Lorsque Giovanni voit Valentina pour la première fois, celle-ci est seule, en train de jouer un jeu qu'elle-même a inventé. Accroupie au sol qui ressemble à un gigantesque damier, elle lance son poudrier dans le but d'atteindre la dernière rangée de carreaux. Au-delà du jeu et de ses règles particulières, ce qui me semble pertinent est le sens latent de cette mise en scène, parce qu'elle désigne les situations réelles et subjectives de chacun des deux personnages. Valentina est chez elle. Elle joue un jeu où elle gagne nécessairement puisqu'elle a inventé ses règles, et puisqu'elle le connaît mieux que personne. Elle est, pour ainsi dire, en contrôle. Donc, même si elle se maintient à l'écart de la fête, elle garde, cependant, les carcatéristiques et privilèges du milieu social auquel elle appartient. Giovanni n'est pas dans son milieu, mais est très bien reçu, est curieux, veut jouer le jeu, demande à Valentina de lui expliquer les règles. Dans de telles circonstances, on ne peut éviter de sentir que Giovanni va perdre; qu'il va, tôt ou tard, se retrouver pris au piège. Mais il y a quelque chose de plus, par rapport à la mise en scène que je viens de décrire, quelque chose de plus complexe, et de si manifeste, pourtant. Et c'est que le ludisme n'est plus métaphorique, il est réel. La métaphore est défoncée puisque ses signes sont appliqués de façon à ce que fond et superficie (premier et deuxième niveaux) soient la même chose. De façon à ce qu'il n'y ait pas cet autre niveau, d'un ordre supposé plus réel, auquel la métaphore fait allusion (sans pour autant le phagocyter); et à partir duquel, seulement, une modification est-elle possible. N'offrant pas L'autre ordre des choses, détaché, alternatif à la construction métaphorique, cette mise en scène (rarement aussi fidèle à l'intrigue) n'offre pas d'échappatoire. Elle déborde Giovanni grossièrement, le laisse sans "marge" d'action. Et elle s'ajoute à un personnage qui ne mesure pas les conséquences de ses actes, qui ne remarque pas que sa femme est sur le point de le quitter... Giovanni fait pitié. On le sent encore assis à l'hôpital, du côté sombre du cadre, sans trop savoir quoi dire, quoi penser, et surtout, quoi sentir. La mise en scène de cette séquence rappelle les compositions de Il grido en ce qu'elle semble émaner des personnages et représenter, dans son entièreté, leur positions subjectives.
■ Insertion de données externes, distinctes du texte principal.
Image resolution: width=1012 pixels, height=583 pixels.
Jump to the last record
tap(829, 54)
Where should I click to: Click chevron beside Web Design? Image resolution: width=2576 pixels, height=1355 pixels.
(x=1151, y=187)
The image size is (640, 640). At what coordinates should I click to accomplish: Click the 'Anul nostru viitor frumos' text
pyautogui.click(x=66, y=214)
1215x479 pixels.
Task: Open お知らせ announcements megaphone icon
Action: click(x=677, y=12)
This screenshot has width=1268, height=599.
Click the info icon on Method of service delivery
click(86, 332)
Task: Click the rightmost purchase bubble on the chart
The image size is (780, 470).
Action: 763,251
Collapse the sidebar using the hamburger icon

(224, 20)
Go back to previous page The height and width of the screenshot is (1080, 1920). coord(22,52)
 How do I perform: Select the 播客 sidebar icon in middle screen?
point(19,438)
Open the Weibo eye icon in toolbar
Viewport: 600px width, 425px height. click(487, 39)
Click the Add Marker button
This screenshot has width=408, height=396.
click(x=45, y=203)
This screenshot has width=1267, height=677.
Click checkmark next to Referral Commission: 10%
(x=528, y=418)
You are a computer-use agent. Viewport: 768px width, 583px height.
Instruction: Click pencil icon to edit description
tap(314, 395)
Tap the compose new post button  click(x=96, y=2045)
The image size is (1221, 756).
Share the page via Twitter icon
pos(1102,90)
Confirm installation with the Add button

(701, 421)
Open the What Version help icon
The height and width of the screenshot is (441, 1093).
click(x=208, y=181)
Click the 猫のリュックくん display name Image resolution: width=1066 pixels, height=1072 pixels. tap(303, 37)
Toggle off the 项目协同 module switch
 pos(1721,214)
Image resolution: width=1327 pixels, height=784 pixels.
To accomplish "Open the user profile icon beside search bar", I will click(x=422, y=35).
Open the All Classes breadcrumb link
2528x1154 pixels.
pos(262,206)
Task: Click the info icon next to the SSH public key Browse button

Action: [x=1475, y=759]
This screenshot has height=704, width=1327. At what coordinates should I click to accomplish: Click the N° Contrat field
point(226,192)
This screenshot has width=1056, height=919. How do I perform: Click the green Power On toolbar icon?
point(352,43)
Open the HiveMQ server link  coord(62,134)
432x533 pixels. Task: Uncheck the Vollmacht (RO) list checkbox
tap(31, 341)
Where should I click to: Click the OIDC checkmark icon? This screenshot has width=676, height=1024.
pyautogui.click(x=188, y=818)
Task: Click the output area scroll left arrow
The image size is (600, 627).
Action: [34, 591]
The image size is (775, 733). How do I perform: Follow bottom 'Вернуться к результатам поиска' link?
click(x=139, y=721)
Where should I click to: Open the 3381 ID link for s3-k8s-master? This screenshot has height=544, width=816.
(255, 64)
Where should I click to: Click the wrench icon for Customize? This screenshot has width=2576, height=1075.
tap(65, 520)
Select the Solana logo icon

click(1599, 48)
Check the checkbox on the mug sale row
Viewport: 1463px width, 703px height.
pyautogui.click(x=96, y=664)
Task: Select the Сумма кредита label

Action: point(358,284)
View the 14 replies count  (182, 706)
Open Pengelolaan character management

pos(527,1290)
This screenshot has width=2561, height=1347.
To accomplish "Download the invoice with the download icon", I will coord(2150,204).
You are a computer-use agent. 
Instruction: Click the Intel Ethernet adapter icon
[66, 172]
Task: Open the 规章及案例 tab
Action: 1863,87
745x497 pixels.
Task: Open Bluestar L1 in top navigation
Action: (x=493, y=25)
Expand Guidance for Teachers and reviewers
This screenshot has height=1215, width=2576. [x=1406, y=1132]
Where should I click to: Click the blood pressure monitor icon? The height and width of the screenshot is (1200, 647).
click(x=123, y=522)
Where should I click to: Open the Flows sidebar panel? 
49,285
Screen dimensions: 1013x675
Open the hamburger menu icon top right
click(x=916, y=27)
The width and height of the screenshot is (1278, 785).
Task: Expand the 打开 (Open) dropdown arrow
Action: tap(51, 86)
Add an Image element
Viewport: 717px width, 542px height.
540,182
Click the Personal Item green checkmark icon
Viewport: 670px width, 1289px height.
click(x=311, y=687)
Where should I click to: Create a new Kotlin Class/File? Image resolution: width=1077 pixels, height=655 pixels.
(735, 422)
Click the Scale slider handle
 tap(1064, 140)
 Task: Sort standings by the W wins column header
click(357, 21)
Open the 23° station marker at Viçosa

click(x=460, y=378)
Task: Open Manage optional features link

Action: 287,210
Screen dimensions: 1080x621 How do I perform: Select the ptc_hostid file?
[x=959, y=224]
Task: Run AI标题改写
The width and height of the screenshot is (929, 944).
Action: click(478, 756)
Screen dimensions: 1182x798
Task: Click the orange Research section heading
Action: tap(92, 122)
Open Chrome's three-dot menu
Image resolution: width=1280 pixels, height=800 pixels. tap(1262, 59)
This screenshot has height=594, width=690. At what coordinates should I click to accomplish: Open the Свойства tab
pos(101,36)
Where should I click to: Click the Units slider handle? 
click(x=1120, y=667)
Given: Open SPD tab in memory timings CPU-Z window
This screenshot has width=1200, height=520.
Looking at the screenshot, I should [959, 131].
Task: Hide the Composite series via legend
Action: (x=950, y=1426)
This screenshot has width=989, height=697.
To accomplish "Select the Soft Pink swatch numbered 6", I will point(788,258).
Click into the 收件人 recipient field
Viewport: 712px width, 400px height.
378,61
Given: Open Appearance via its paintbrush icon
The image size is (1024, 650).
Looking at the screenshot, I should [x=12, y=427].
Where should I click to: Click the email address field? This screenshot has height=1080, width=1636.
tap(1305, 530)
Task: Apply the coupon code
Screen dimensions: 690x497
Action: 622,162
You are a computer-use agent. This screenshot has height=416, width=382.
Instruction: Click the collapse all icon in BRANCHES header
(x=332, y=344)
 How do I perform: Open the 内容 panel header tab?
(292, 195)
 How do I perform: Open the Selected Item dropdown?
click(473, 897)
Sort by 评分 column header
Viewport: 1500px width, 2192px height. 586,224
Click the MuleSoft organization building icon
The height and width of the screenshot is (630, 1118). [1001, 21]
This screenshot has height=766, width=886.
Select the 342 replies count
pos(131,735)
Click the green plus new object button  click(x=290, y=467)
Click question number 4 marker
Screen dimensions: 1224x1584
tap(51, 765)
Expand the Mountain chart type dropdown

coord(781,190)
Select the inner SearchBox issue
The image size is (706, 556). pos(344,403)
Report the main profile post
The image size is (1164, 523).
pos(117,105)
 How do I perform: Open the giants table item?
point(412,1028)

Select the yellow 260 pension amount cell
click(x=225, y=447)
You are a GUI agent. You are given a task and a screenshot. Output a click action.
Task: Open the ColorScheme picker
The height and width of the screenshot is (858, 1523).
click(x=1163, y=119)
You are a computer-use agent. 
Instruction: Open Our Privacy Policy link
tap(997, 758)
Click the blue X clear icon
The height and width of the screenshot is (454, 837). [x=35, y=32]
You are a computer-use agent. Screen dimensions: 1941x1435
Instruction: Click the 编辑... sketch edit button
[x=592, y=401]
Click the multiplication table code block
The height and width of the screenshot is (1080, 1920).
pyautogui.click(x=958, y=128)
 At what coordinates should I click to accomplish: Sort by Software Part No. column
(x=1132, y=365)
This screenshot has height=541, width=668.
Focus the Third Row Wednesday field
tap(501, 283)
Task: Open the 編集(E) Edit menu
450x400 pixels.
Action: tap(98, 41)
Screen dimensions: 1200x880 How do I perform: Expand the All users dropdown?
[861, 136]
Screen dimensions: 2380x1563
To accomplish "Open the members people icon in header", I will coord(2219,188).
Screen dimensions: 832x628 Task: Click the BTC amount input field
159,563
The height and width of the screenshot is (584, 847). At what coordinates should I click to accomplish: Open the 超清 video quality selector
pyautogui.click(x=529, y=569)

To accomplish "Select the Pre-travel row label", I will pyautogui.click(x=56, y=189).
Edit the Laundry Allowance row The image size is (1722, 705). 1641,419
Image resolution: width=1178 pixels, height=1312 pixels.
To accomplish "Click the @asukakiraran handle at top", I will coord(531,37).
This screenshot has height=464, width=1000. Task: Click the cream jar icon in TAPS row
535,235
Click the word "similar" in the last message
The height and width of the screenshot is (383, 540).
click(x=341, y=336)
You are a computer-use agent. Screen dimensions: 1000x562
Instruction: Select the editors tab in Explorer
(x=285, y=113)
Finalement, un dernier exemple de rapport récit/forme servira à consolider l'impact qu'eut la mort de Tommaso sur Lidia. Au milieu de la nuit/fête, Lidia qui erre et observe, entre dans une des chambres de la maison pour se servir du téléphone. Lorsque l'intrigue et le personnage de Giovanni semblent avoir dévié de l'hôpital et de la mort, Lidia, elle, se souvient. La composition du plan où elle est au téléphone est aussi troublante que la nouvelle qu'elle recevra dans quelques minutes: que Tommaso vient de mourir; ce dont on déduit qu'elle ne fait probablement pas de la télépathie mais qu'elle est sûrement très sensible et réceptive. Le cadre la situe presque en gros plan, le mur derrière elle est blanc, mais traversé d'une ombre en forme de ligne noire, un trait épais qui ressemble à celui qu'on pourrait faire avec un marqueur sur une image qu'on veut rayer. Cette ligne noire ne raye pas Lidia mais le mur qui est derrière elle; le trait noir meurt dans son dos, s'y enfonce, blessant, comme une grosse épée d'ombre, dans son dos, courbé lorsqu'elle raccroche. Après quelques secondes durant lesquelles elle a une évidente difficulté à se redresser, Lidia tourne son visage vers la ligne noire d'où proviennent aussi les voix et bruits des gens, elle lui fait face presque consciente de sa présence. Elle ne dira rien à personne. Elle quittera son mari au lever.